Convert every line of the records below into a Markdown table with the columns Row and Line, giving each line a row number. Omit blank lines and the pictures.

----------------------------------------

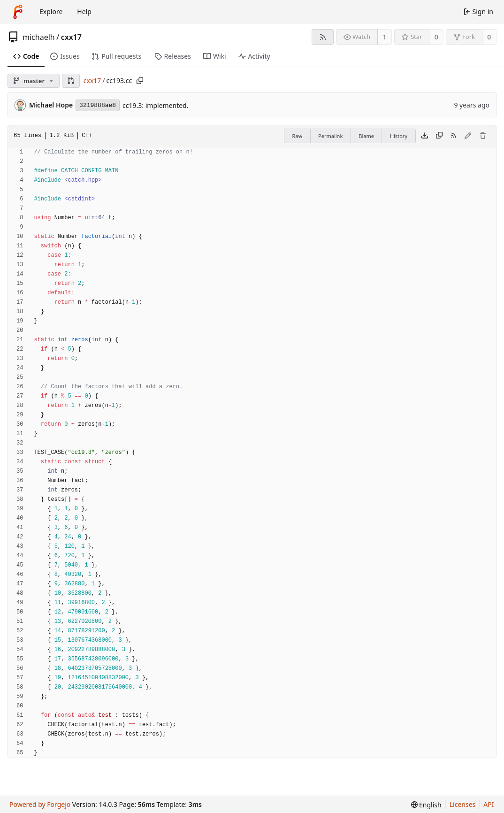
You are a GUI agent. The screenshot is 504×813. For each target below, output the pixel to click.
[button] (71, 81)
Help (84, 11)
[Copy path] (140, 81)
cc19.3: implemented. (155, 105)
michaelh (38, 37)
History (398, 136)
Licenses (463, 804)
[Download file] (425, 136)
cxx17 (71, 37)
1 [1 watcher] (385, 37)
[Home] (18, 12)
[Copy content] (439, 136)
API (489, 804)
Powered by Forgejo (40, 804)
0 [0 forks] (489, 37)
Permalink (330, 136)
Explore (51, 11)
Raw (297, 136)
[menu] (426, 805)
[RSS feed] (322, 37)
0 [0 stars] (436, 37)
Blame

----------------------------------------

EXPECTED ANSWER:
| Row | Line |
|---|---|
| 1 | You are a GUI agent. The screenshot is 504×813. For each target below, output the pixel to click. |
| 2 | [button] (71, 81) |
| 3 | Help (84, 11) |
| 4 | [Copy path] (140, 81) |
| 5 | cc19.3: implemented. (155, 105) |
| 6 | michaelh (38, 37) |
| 7 | History (398, 136) |
| 8 | Licenses (463, 804) |
| 9 | [Download file] (425, 136) |
| 10 | cxx17 (71, 37) |
| 11 | 1 [1 watcher] (385, 37) |
| 12 | [Home] (18, 12) |
| 13 | [Copy content] (439, 136) |
| 14 | API (489, 804) |
| 15 | Powered by Forgejo (40, 804) |
| 16 | 0 [0 forks] (489, 37) |
| 17 | Permalink (330, 136) |
| 18 | Explore (51, 11) |
| 19 | Raw (297, 136) |
| 20 | [menu] (426, 805) |
| 21 | [RSS feed] (322, 37) |
| 22 | 0 [0 stars] (436, 37) |
| 23 | Blame |